Be whole in Christ.  Be healed in the name of the Lord.  Be touched by the Spirit of the one true living God who has healing in his wings.  Come to be touched by the Lord and be healed of your diseases and hurts.  Let the Great Physician be your healer. 

 

   On Monday, August 9, 1993, a 31-year-old woman, Sopehia Mardress White, burst into the hospital nursery at USC Medical Center in Los Angeles, wielding a .38 caliber handgun.  She had come gunning for Elizabeth Staten, a nurse whom she accused of stealing her husband. White fired six shots, hitting Staten in the wrist and stomach. Staten fled, and White chased her into the emergency room, firing once more.

   There, with blood on her clothes and a hot pistol in her hand, the attacker was met by another nurse, Joan Black, who did the unthinkable.  Black walked calmly to the gun-toting woman--and hugged her.  Black spoke comforting words.  The assailant said she didnt have anything to live for, that Staten had stolen her family. "You're in pain," Black said. "I'm sorry, but everybody has pain in their life... I understand, and we can work it out."

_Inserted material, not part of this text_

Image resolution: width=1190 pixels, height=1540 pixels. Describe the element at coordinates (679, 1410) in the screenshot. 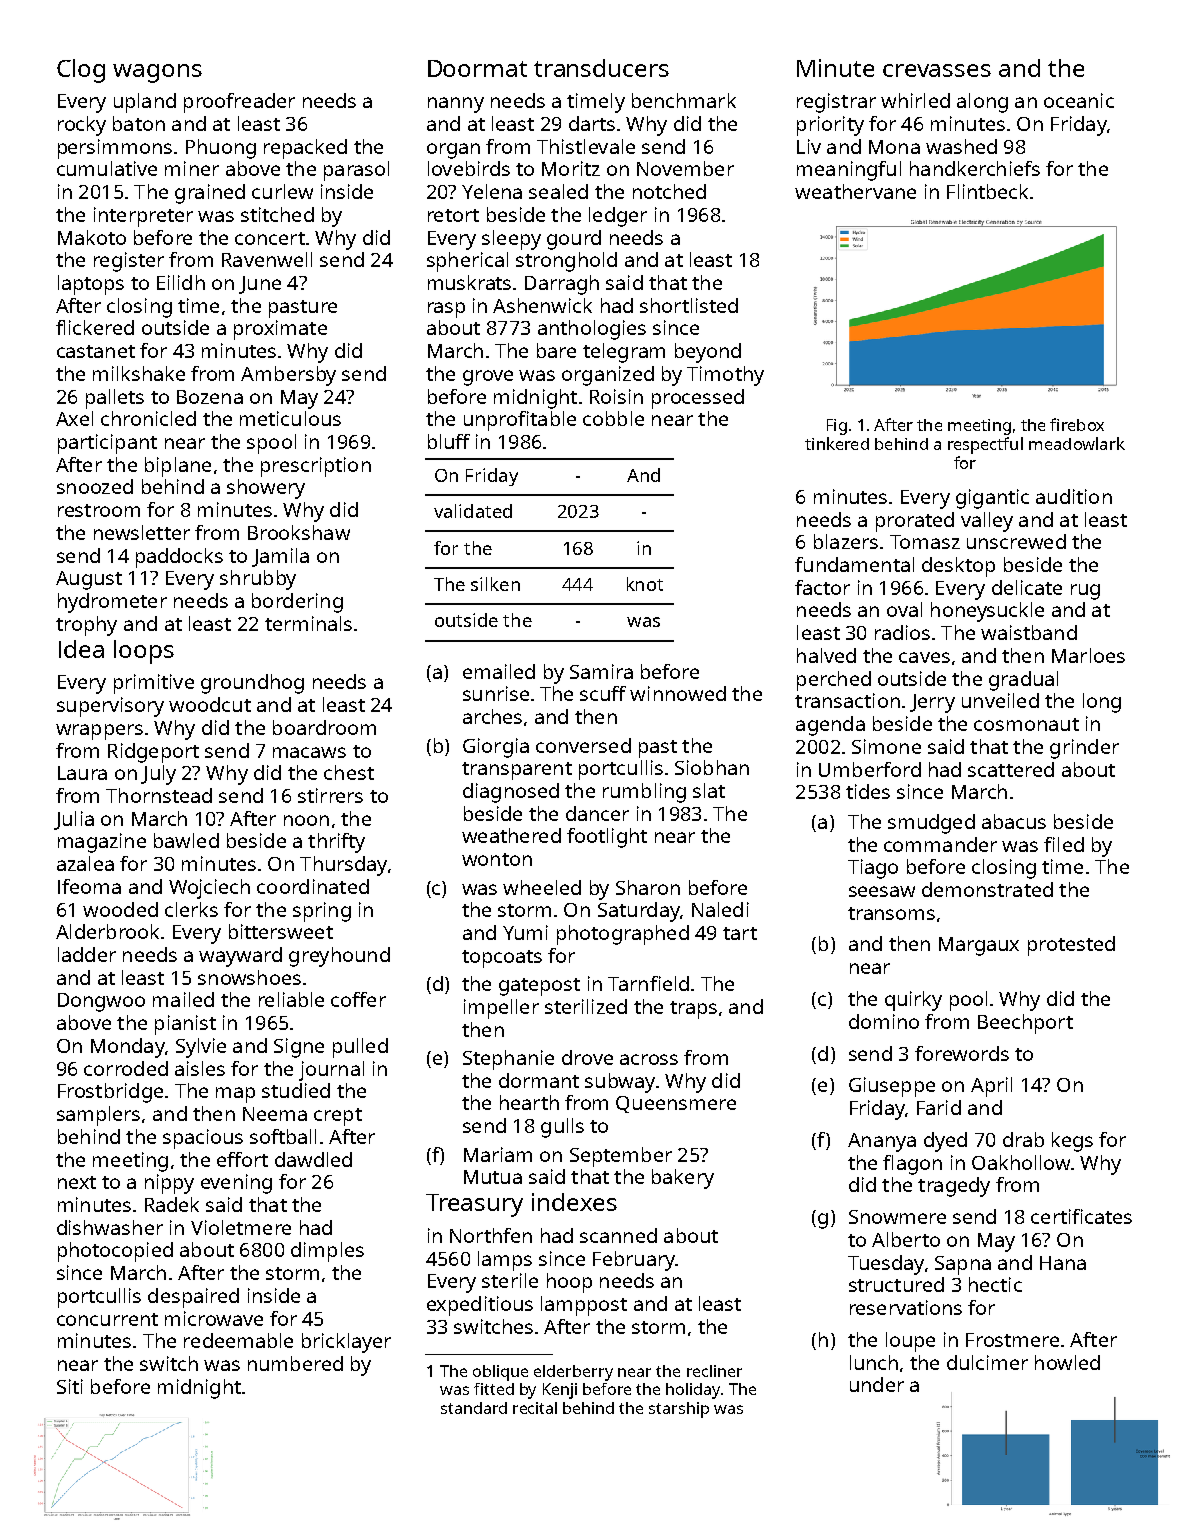

I see `starship` at that location.
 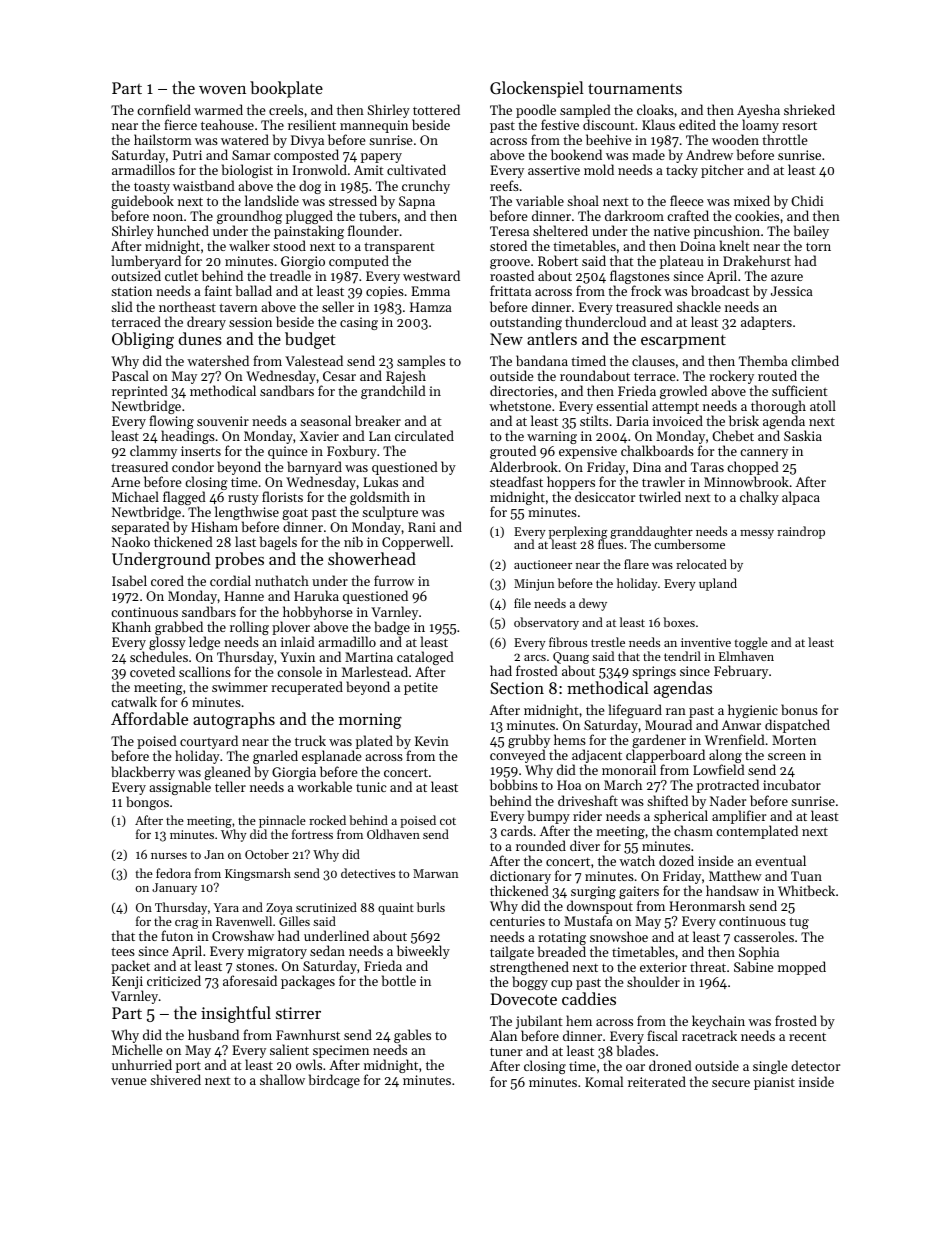 I want to click on birdcage, so click(x=334, y=1081).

   As they talked, the hospital invader kept her finger on the trigger. Once she began to lift the gun as though she would shoot herself. Nurse Black just pushed her arm down and continued to hold her. At last Sopehia White gave the gun to the nurse. She was disarmed by a hug, by understanding, by compassion. Black later told an AP reporter, "I saw a sick person and had to take care of her." Jesus Christ looks upon us in a similar fashion, as persons sick and broken inside, in need of his care. And it is his embrace that disarms us.   -- Tom Tripp, Colusa, California.  Leadership, Vol. 15, no. 1.